さゆみはここにきて初めて彼女に意識を向けた。

(きれいなひと…)

ジャージというラフな出で立ちながら、肩口で揺れる柔らかい茶色の髪と端正な顔立ち。
可愛らしくも女性らしい、そんな印象を与えるヒトであった。

手にぶら下げた白い袋を見るに、コンビニ帰りにさゆみを拾ったようであった。
さゆみの視線に気づいた彼女は笑いかけながら、掴んでいた腕を離す。

「エレベーターですぐだから」
そう言ってまた歩きだす彼女に、無言で付いていくさゆみ。


「どうぞぉ」
「……」
スニーカーを脱ぎ、電気を付けて中へと進んでいくその女性。
さゆみは玄関で立ち尽くす。外観と違わず広くて綺麗な部屋。

「うひぃ〜暖房つけっぱにすれば良かったー!」
「……あ、あの」
「あっお風呂はもう沸いてるから。ちょっと待っててね」
そう言って彼女はさゆみにタオルを渡し、携帯でどこかに連絡をとる。

「…あっもしもーし。えりだよー。
申し訳ないですが急用できたから今日は無しの方向で、お願いしまーす。
…えへへっ。今度サービスするからぁ!…ね?…うん、すまんね。はーい!ばいばーい」


…………。


「あの、すみません。私帰りますんで…」
「ぇ。」
「失礼します」
「なんで!ダメダメ、えり今用事なくなっちゃったし」

部屋から小走りで玄関へと戻ってくる彼女…“えり”。
「いや、初対面だし、こんな…」
「あっ私えり。あなたは」
「は?」
「な・ま・え」
「……さゆみです。」
「さゆみちゃん…さゆで良いよね。えりもえりで良いからね」
「…」
「よし。じゃお風呂いこう」

えりのペースについていけないと感じたさゆみは少し口調を強める。
「いや、だからさゆみはっ「一人で居られるの?」
「……?」
「今日のさゆは一人で居ちゃいけないんじゃないかなって。えりは思うんだけど」

正面から見つめられて動きも思考も停止する。
「こんな寒い日に独りは寂しい…でしょ?」
さゆみに渡したタオルを手に取り、さゆみの体を包むように拭くえり。

「あーあ。こんなに冷たくなっちゃってぇ……おいで?」
茫然とするさゆみのブーツを脱がせて手を引き洗面台へ。

えりに促され、濡れて重くなった白いコートを脱ぐ。
洗面台の鏡に写った自分を見つめながらさゆみが言葉を紡ぐ。

「…今日、好きな人に会ってたんです。

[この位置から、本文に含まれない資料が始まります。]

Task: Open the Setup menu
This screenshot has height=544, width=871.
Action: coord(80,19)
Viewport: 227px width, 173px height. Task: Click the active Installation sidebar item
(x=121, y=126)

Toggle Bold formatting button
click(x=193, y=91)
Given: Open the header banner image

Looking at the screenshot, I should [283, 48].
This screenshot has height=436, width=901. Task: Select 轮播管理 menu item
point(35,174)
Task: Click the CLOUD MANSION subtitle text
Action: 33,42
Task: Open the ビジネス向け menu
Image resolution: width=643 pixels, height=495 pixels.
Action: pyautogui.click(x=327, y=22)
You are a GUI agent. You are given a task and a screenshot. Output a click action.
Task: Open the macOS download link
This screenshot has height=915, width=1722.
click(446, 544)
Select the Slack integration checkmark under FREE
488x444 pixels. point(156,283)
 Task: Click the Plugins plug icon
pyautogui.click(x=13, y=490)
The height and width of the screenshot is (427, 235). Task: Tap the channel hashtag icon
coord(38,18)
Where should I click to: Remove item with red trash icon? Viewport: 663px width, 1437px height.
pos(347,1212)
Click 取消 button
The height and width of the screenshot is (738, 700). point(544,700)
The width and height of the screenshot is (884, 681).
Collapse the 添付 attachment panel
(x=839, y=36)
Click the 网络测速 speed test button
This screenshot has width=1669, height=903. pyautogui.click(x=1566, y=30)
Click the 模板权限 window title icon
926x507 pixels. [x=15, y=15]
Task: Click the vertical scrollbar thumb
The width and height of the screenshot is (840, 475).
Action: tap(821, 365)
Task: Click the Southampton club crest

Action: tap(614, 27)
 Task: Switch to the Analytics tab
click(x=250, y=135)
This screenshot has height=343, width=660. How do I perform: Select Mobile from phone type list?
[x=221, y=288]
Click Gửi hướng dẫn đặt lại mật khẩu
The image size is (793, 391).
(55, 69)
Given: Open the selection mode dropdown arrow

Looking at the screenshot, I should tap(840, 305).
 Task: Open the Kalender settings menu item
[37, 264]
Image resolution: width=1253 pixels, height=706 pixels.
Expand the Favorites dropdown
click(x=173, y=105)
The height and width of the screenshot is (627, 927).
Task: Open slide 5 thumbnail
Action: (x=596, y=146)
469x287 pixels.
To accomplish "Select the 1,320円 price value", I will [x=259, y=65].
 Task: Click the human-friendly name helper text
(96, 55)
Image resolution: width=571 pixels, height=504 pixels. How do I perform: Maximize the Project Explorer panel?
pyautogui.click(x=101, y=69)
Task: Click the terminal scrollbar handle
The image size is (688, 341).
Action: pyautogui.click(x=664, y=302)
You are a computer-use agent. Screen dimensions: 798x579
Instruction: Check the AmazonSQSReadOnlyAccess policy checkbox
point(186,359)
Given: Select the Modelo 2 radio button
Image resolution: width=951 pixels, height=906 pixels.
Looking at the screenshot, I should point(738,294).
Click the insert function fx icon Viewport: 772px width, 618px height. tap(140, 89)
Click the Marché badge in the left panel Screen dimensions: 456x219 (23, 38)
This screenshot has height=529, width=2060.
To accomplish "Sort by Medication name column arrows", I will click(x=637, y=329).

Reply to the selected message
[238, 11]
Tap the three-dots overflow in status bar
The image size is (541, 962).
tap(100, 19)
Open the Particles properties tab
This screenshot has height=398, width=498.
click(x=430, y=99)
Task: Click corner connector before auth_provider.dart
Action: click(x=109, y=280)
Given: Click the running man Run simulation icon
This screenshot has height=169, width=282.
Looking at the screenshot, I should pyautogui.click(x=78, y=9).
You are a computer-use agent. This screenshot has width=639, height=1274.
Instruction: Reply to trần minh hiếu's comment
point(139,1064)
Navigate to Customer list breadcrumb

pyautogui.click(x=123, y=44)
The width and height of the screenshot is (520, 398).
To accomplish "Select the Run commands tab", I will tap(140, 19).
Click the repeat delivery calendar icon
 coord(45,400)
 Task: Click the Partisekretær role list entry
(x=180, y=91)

映画見て、ご飯行って。
学校以外で二人で会うのって滅多にないから、結構服とか気合い入れて」
コートをハンガーに掛けたえりがさゆみの後ろに回り、
話を聞きながらさゆみの結わいた髪をほどいていく。

「でも、『恋人が出来たんだ』って。頭ガーンって殴られたみたいになって…
でも意外と冷静に、笑って『おめでとう』とか言えてたりして…
たぶんこうなるのわかってたから」

えりがさゆみの黒いワンピースの背中のチャックをゆっくりと引き降ろす。

「そっかぁ。偉かったね」
「…ぜんぜん。今だって本当は『おめでとう』なんてちょっとも思ってない。
なんで気づいてくれないのって、どうして笑いながらそんなこと言えるのって」
「うん…」
「だけど伝えなかった自分が悪いだけだって。それも嫌ってほどわかってるから…」
初対面のひとに対してこんなことを話しているのが不思議だと思いながらも、
口にするとほんの少しだけ心が軽くなった気がした。

「その、さゆの好きなひとってさ……“かわいい”?」
「…?」
「へへ。えりわかっちゃうんだなぁー」
不敵な笑みを浮かべたえりがさゆみの肩に手をかけ、ワンピースを滑り落とす。

「えりもソッチのひとだから。」
鏡越しにえりの妖しい視線に捕らえられ固まるさゆみ。
“ソッチ”の言葉が指す意味…想い人が同性であることを言い当てられたことに単純に驚いていた。

えり自身も服を脱ぎ始める。
「さっきコンビニで立ち読みしてるときにさゆのこと見つけたんだけどね。
なんか直感で“あの子迎えにいかなきゃ!”って思ったの」
「…なんで?」
「えりと同じ匂いがするって…オンナの勘ってやつ?」
と笑いながら、すでにえりは完全に裸になっていた。
そしてさゆみのブラジャーのホックに手をかける。

「失恋はつらいよねー…」
次いでショーツを腰からゆっくりと引き降ろす。
えりは立ち上がり、後ろからさゆみの両肩に手をおいて首筋に軽く唇を押し当てる。
「…今日はえりが忘れさせてあげる」
再び鏡越しに視線がぶつかる。
「こんな可愛くて綺麗なんだから…楽しまないともったいないよ?」
腰のラインを手のひらでなぞられて身体が震える。
長い間雨に打たれて熱も出ているかもしれない。
ぼんやり夢のなかにいるような心地のまま、さゆみはえりに身を委ねた。

白くて広い浴室にはキャンドルや花飾りが施されていた。
「えりここでさゆみたいな女の子のお相手する仕事してるの」
えりの放つどことなく妖艶な雰囲気から、その仕事がなんとなく想像できて納得してしまった。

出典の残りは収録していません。